» DATA PROVIDED
──────────

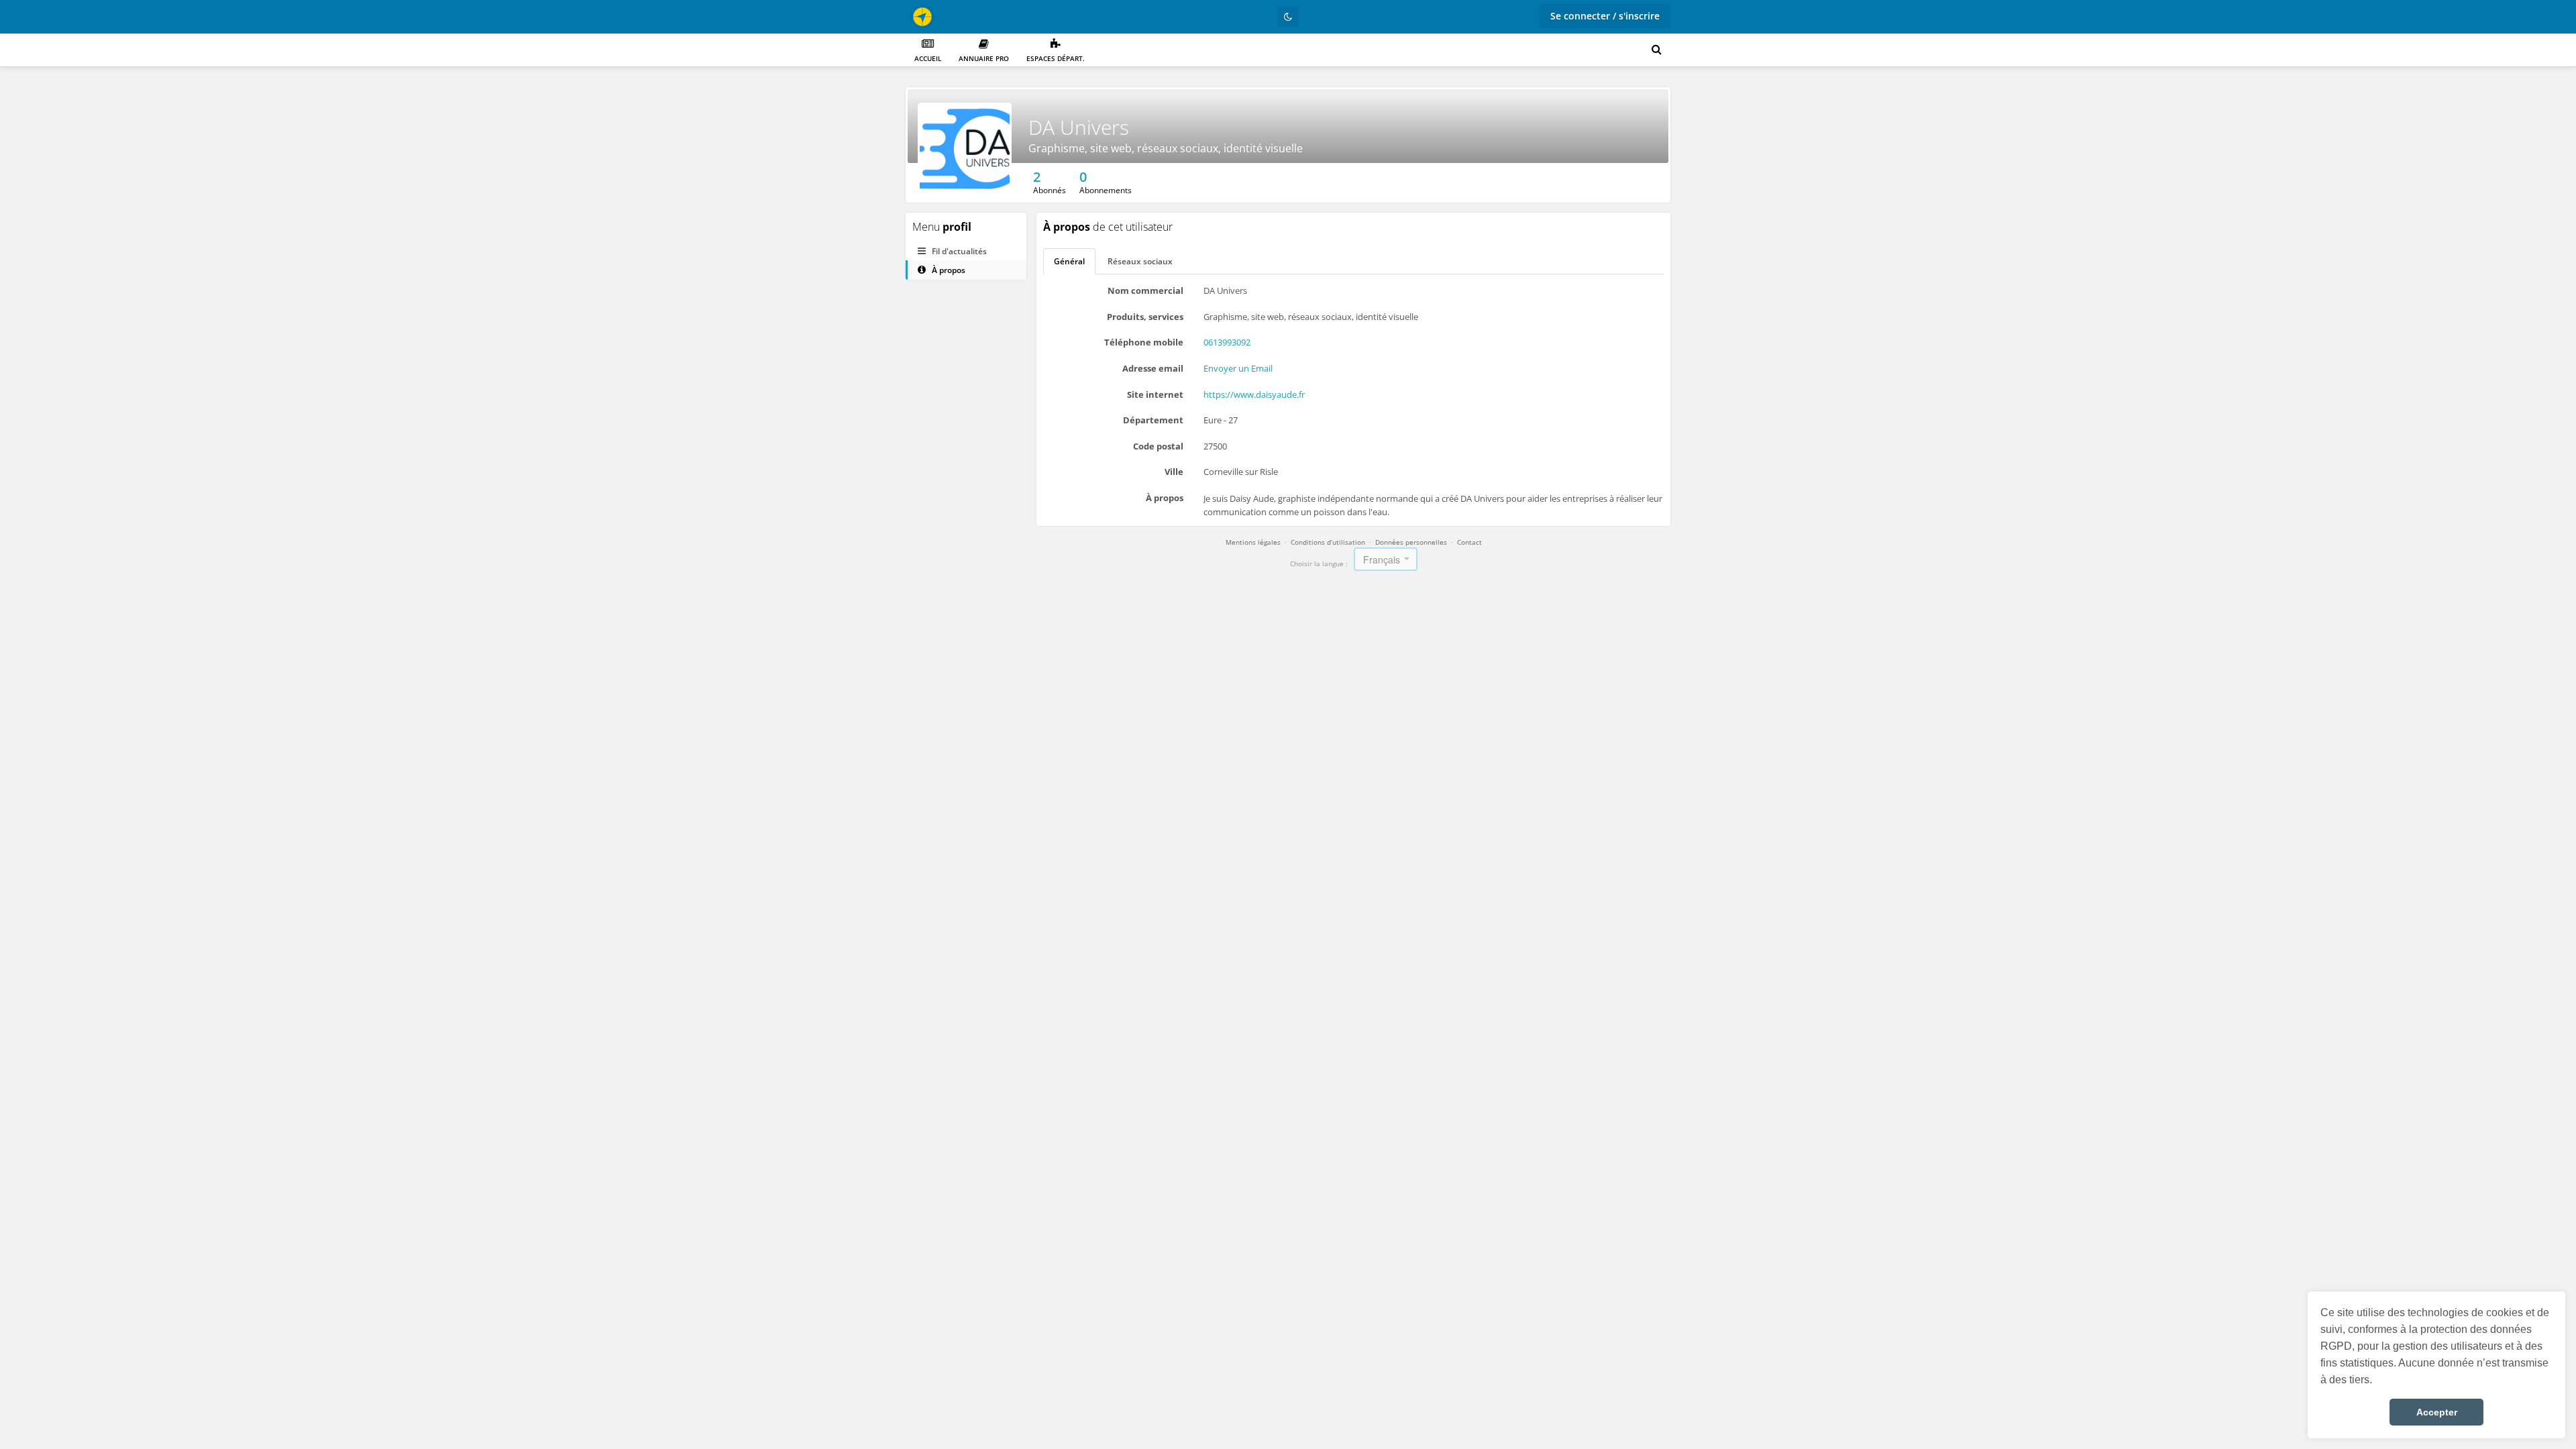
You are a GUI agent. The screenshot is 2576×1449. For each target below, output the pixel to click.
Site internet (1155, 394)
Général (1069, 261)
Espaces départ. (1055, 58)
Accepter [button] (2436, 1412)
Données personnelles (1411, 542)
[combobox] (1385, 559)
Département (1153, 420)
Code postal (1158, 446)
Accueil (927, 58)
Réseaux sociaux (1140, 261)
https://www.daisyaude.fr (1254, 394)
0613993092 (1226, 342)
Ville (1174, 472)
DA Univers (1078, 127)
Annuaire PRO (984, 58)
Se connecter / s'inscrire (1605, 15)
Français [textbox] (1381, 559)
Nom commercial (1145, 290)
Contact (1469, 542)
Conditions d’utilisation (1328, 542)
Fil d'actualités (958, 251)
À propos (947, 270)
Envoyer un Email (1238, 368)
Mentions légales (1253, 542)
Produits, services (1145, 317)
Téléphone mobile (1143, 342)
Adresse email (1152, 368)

──────────

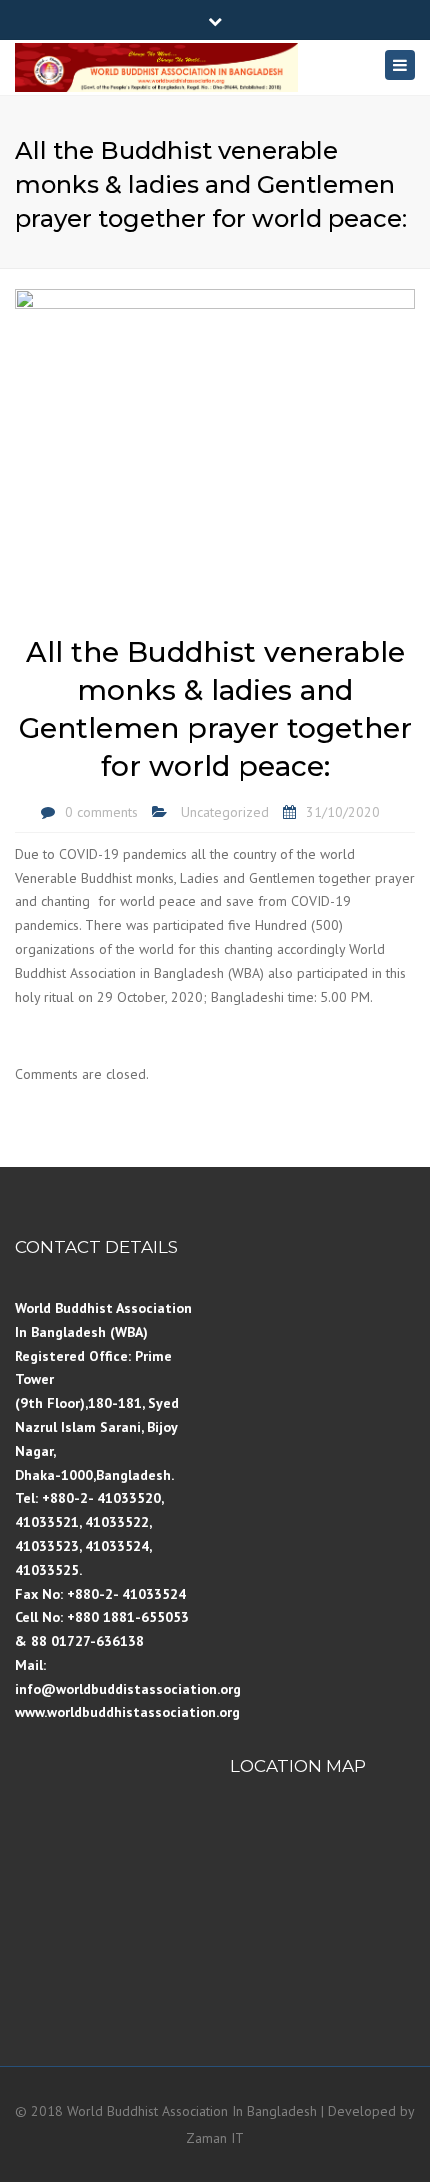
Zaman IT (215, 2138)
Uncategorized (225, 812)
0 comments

──────────

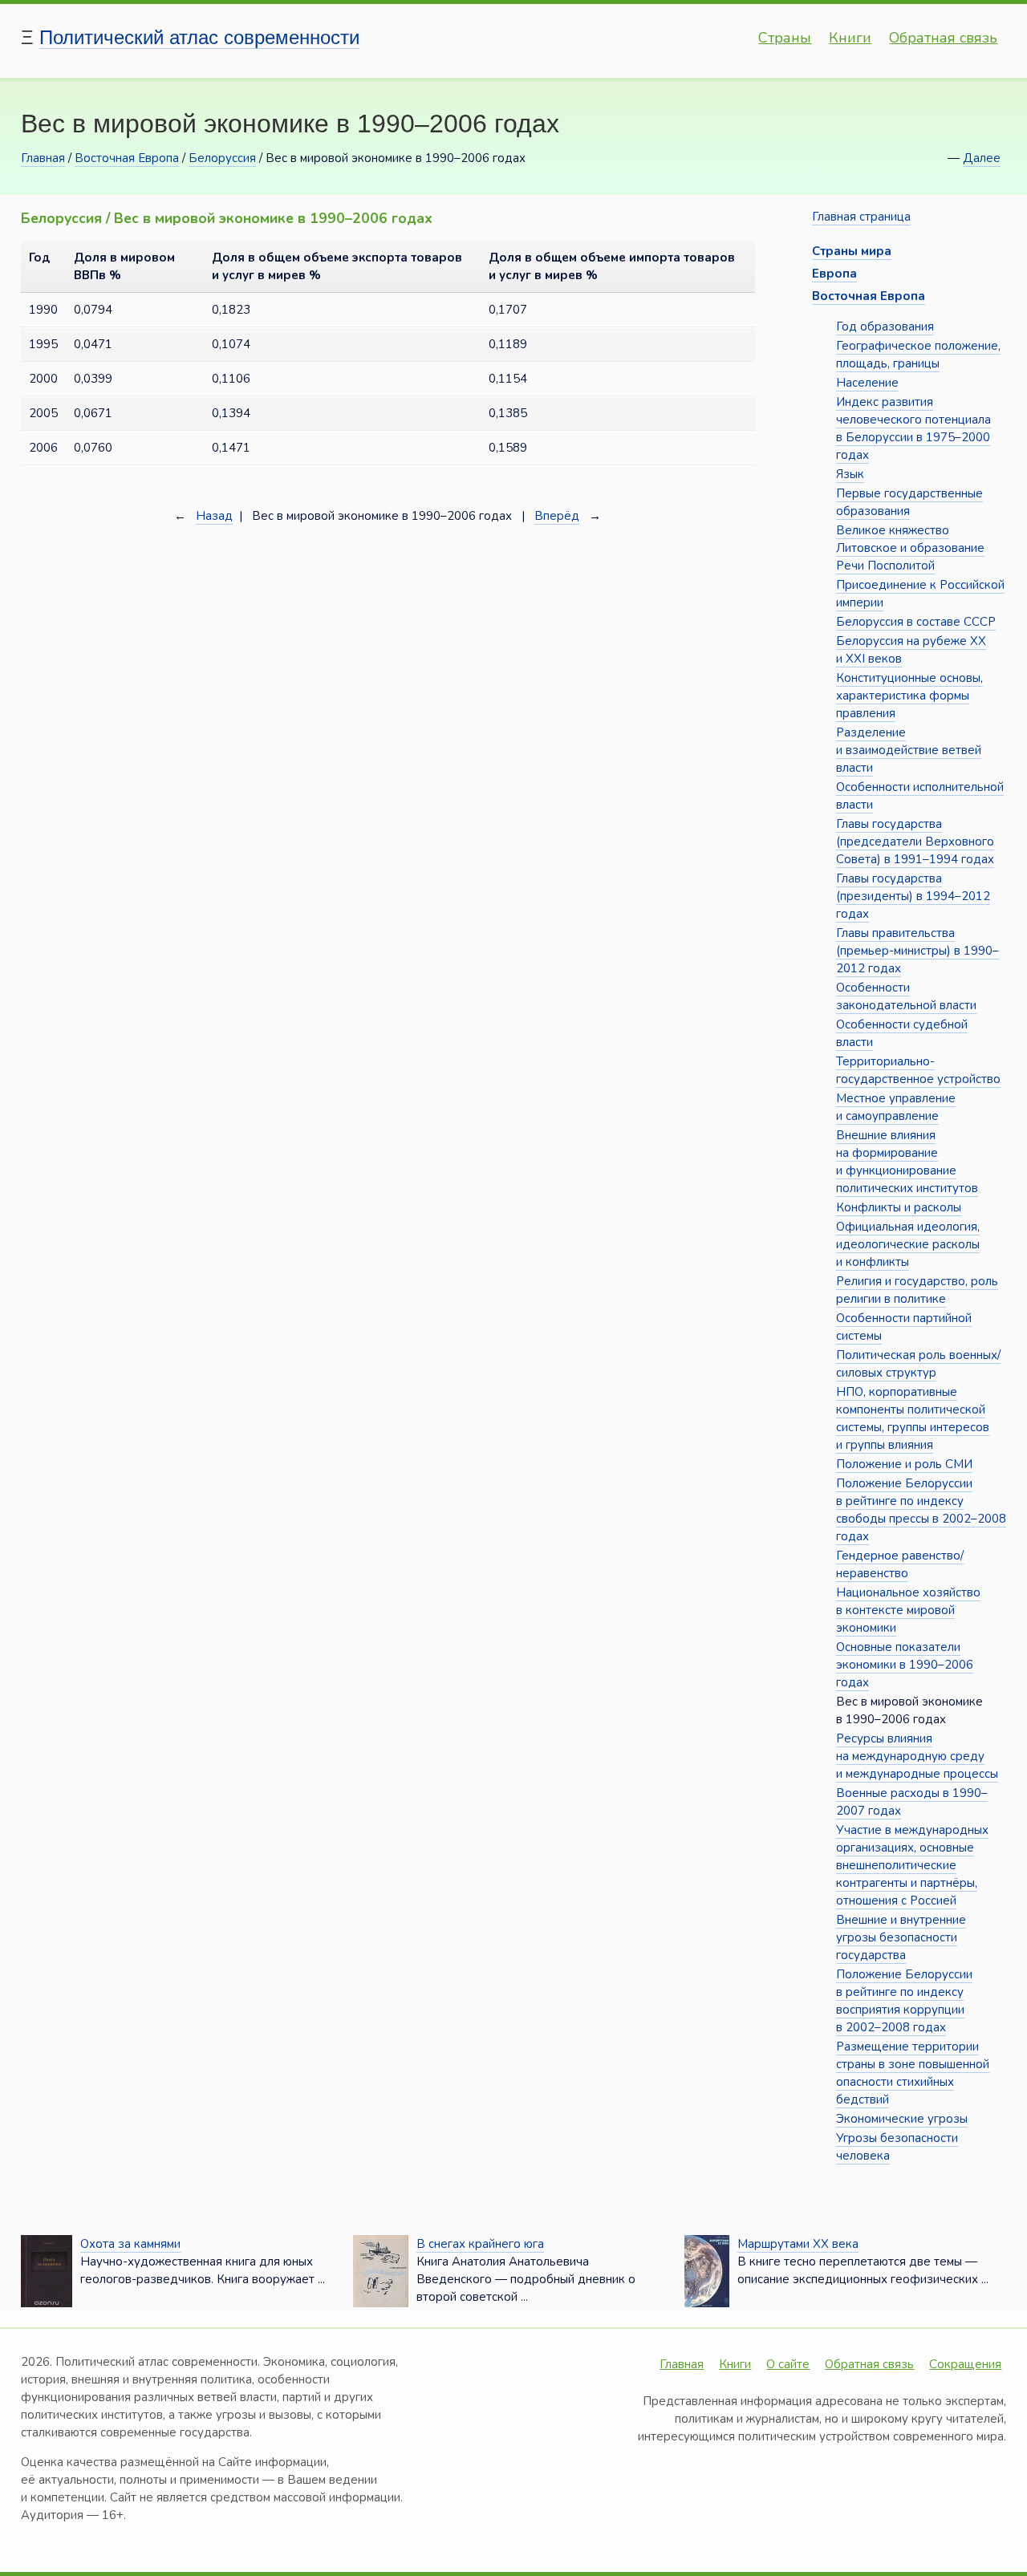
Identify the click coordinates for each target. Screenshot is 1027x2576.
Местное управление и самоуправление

──────────

» BRIEF
From the line holding "À propos (947, 270)" to the line holding "Adresse email (1152, 368)", inclusive, restate each line above exactly as written.

» SOLUTION TO THE EXERCISE
À propos (947, 270)
Envoyer un Email (1238, 368)
Mentions légales (1253, 542)
Produits, services (1145, 317)
Téléphone mobile (1143, 342)
Adresse email (1152, 368)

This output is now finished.